**Trecho da fonte:**
*-*-*

Viva o intelectual conquistador

MAUREEN DOWD
DO "NEW YORK TIMES"

OS DEMOCRATAS estão andando por aí em estado de choque.
Uau, estão se dizendo. Não somos uns fracotes totais! Não precisamos ficar parados, levando tapas na cara de fanfarrões republicanos e do pessoal do movimento Tea Party, com seus discursos voltados a semear o medo. Com humildade, e encontrando um jeito de atuar em conjunto, conseguimos que alguma coisa fosse feita realmente.
Num minuto eles eram perdedores legislativos, brigando entre eles e acotovelando-se para encontrar a saída. No momento seguinte eram pessoas que fizeram história, dividindo socos congratulatórios no peito e arrepios de emoção na Casa Branca. Como foi que o presidente, que sempre conserva sua atitude altiva, e a presidente da Câmara, Nancy Pelosi, cheia de artimanhas, de repente conseguiram afastá-los da rodovia Jimmy Carter e conduzi-los para a alameda Franklin Roosevelt?
Os democratas se deram as mãos, prenderam a respiração e pularam do penhasco -não que o projeto de lei fosse radical. E, milagre, nada terrível aconteceu. Os mercados tiveram alta. Os resultados das pesquisas de opinião subiram. A confiança das pessoas cresceu.
John McCain ameaçou democratas, dizendo a uma rádio que "não haverá cooperação pelo resto do ano" dos republicanos. Acabou ali, pelo visto, o discurso de "o país em primeiro lugar".
Mas David Frum, ex-redator de discursos de George W. Bush, admitiu que, ao tentarem transformar a reforma da saúde no Waterloo de Obama -uma reprise do desastre dos Clinton em 1994-, os republicanos podem ter criado seu próprio Waterloo.
"Demos ouvidos às vozes mais radicais do partido e do movimento, e elas nos conduziram para a derrota abjeta e irreversível", escreveu Frum em seu blog, acrescentando: "Oradores conservadores na Fox e em programas de rádio tinham instigado a base eleitoral republicana a um frenesi tão grande que qualquer negociação se tornou impossível. Como negociar com alguém que quer assassinar sua avó?"
Alguns membros da base republicana se revelaram como os neandertais racistas que são.
Manifestantes reunidos diante do Capitólio no sábado lançaram um epíteto racista contra dois congressistas negros, quando estes passaram pelo local. Barney Frank, de Massachusetts, foi alvo de um xingamento antigay. O democrata contrário ao aborto Bart Stupak foi xingado de "assassino de bebês" pelo deputado republicano do Texas Randy Neugebauer, que diz que vem recebendo "uma enxurrada tremenda" de apoio.

Porrete
Foi repulsivo. E, para os democratas que tinham se combatido durante cada volta e reviravolta do projeto de reforma da saúde, foi unificador.
Uma semana antes, Fred Hiatt, editor da página de editoriais do "Washington Post", tinha escrito que Obama não parecia feliz em seu cargo, que, em lugar da "jovialidade" de Roosevelt e John Kennedy, ele projetava "cansaço e a impressão de estar apenas cumprindo seu dever".

*-*-*

Liste tudo o que, segundo o trecho da fonte, teve alta, subiu ou cresceu depois que os democratas "pularam do penhasco".

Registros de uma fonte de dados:
*-*-*

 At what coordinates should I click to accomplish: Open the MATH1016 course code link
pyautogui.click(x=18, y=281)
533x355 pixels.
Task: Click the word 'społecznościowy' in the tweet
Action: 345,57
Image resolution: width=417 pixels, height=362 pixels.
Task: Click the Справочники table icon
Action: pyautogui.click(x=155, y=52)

*-*-*

**Resposta correta:** Os mercados; os resultados das pesquisas de opinião; a confiança das pessoas.